* **Problem description**: Once the line containing "Choose day 22 in the calendar" is found in the records below, return it and each following line exactly, up to and including the line containing "is (939, 490).", and nothing else.

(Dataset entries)
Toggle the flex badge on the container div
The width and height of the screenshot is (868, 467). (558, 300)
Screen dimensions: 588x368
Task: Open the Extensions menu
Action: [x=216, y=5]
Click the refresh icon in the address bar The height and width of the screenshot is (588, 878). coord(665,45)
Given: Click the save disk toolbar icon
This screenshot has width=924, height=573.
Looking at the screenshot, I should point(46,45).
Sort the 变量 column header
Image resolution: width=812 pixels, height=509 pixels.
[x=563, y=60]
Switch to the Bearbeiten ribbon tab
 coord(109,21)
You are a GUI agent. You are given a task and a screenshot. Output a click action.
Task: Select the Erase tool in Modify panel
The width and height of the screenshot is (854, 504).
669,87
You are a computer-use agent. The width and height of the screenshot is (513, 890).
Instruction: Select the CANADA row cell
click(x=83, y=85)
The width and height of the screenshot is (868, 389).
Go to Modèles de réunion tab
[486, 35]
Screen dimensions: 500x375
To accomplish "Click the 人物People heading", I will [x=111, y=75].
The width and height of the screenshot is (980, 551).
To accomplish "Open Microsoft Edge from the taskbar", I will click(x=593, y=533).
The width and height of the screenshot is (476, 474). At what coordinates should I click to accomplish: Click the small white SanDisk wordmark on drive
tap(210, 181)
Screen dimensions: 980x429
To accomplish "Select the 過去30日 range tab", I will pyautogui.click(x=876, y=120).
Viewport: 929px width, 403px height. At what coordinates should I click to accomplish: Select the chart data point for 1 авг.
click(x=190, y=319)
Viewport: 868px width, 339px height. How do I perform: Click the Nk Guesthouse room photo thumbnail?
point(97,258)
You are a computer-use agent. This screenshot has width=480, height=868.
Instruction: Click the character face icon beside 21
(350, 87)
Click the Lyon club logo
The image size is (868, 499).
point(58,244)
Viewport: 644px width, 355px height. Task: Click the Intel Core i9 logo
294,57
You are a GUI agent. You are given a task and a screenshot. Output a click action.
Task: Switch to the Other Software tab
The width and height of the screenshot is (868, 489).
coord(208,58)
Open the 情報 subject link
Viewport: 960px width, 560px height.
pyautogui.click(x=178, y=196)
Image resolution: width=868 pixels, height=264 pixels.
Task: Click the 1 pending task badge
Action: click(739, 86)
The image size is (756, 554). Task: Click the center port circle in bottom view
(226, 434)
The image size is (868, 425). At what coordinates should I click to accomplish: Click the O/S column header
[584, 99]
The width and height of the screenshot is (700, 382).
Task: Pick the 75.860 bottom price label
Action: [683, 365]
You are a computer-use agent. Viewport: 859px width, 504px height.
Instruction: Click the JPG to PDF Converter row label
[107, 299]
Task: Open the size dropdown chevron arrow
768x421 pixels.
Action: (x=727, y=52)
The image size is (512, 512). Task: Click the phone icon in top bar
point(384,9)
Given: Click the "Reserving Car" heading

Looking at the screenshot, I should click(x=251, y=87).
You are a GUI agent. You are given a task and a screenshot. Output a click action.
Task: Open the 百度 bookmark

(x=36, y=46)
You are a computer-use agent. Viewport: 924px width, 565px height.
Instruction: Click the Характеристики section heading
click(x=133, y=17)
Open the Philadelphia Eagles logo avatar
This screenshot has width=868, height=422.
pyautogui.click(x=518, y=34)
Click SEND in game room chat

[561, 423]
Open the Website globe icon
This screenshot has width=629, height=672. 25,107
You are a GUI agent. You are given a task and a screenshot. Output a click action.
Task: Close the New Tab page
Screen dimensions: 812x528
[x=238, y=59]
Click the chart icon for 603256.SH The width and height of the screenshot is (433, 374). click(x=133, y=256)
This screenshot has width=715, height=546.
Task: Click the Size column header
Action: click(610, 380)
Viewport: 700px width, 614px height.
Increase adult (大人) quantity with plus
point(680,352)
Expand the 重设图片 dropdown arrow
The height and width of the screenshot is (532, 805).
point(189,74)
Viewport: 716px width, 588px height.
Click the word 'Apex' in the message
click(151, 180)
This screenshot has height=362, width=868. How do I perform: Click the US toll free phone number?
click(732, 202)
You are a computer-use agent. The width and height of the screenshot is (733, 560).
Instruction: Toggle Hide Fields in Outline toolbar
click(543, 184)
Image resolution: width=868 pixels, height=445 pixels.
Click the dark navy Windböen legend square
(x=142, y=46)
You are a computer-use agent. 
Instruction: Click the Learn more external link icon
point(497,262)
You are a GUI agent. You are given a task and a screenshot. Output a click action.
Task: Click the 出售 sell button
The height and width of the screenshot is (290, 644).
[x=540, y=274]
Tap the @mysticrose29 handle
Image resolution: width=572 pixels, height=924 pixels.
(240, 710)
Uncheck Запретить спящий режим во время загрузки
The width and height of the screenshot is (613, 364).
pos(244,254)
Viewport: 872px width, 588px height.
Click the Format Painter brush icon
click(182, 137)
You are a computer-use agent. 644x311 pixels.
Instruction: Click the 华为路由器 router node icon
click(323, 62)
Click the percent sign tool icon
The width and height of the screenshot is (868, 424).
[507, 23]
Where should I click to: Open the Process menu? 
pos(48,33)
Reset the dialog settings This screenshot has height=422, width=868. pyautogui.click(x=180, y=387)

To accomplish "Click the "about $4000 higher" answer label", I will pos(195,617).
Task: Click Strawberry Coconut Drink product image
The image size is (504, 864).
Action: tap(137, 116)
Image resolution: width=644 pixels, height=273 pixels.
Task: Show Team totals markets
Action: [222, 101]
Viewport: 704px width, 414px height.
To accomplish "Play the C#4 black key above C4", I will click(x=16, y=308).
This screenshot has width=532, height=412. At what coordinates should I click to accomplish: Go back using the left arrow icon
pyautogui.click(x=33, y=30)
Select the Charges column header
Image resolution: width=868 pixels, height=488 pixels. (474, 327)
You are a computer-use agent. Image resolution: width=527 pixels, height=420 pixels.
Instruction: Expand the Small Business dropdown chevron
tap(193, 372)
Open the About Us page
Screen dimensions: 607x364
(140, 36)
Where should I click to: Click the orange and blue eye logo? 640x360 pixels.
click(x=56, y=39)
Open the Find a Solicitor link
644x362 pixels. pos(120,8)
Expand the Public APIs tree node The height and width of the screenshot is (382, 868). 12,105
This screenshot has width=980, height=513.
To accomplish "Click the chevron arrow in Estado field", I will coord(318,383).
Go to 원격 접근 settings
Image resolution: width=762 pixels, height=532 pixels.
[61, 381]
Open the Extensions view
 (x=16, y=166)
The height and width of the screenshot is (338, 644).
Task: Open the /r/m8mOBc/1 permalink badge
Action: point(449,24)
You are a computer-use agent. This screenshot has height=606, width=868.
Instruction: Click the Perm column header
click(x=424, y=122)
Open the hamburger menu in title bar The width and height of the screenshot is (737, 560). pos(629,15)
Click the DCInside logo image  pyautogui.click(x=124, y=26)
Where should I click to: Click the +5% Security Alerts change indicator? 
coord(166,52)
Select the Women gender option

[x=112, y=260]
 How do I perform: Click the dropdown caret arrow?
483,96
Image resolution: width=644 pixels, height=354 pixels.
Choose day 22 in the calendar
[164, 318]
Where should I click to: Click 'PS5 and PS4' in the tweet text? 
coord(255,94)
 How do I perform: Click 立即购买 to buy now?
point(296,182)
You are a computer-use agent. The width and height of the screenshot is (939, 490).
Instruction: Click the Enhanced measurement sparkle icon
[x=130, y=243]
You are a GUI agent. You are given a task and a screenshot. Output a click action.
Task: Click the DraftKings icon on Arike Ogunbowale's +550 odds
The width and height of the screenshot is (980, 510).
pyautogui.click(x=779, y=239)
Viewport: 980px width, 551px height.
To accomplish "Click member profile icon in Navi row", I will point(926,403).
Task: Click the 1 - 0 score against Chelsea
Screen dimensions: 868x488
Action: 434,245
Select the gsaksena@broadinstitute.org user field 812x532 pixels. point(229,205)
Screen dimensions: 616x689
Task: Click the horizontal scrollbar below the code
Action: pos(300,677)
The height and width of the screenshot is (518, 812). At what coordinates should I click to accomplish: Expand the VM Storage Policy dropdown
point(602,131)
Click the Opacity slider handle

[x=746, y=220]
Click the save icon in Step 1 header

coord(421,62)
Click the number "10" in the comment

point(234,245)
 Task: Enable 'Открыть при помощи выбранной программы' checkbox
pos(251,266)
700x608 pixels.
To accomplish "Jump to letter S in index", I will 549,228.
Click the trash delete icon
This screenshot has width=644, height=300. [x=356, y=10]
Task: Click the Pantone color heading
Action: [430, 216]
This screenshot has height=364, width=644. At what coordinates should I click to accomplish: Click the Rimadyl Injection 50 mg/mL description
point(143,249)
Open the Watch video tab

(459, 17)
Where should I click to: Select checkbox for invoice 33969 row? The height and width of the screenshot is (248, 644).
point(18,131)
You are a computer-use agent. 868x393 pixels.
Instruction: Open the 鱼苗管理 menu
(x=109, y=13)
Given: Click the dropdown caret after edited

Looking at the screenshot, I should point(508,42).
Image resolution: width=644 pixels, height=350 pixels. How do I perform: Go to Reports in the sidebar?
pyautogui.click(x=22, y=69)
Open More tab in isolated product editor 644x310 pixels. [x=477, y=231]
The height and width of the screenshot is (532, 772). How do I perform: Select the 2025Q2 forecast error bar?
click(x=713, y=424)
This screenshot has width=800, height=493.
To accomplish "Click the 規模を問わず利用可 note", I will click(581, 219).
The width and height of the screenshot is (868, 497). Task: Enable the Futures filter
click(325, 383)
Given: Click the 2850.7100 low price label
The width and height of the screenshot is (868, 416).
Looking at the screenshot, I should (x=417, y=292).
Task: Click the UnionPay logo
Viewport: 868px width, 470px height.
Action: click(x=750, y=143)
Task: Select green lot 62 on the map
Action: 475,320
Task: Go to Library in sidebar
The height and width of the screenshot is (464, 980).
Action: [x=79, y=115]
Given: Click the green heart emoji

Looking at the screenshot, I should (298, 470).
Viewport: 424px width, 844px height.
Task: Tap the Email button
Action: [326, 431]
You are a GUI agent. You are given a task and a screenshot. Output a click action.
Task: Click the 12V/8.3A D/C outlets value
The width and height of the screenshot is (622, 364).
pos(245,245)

* **Task output**:
Choose day 22 in the calendar
[164, 318]
Where should I click to: Click 'PS5 and PS4' in the tweet text? 
coord(255,94)
 How do I perform: Click 立即购买 to buy now?
point(296,182)
You are a computer-use agent. The width and height of the screenshot is (939, 490).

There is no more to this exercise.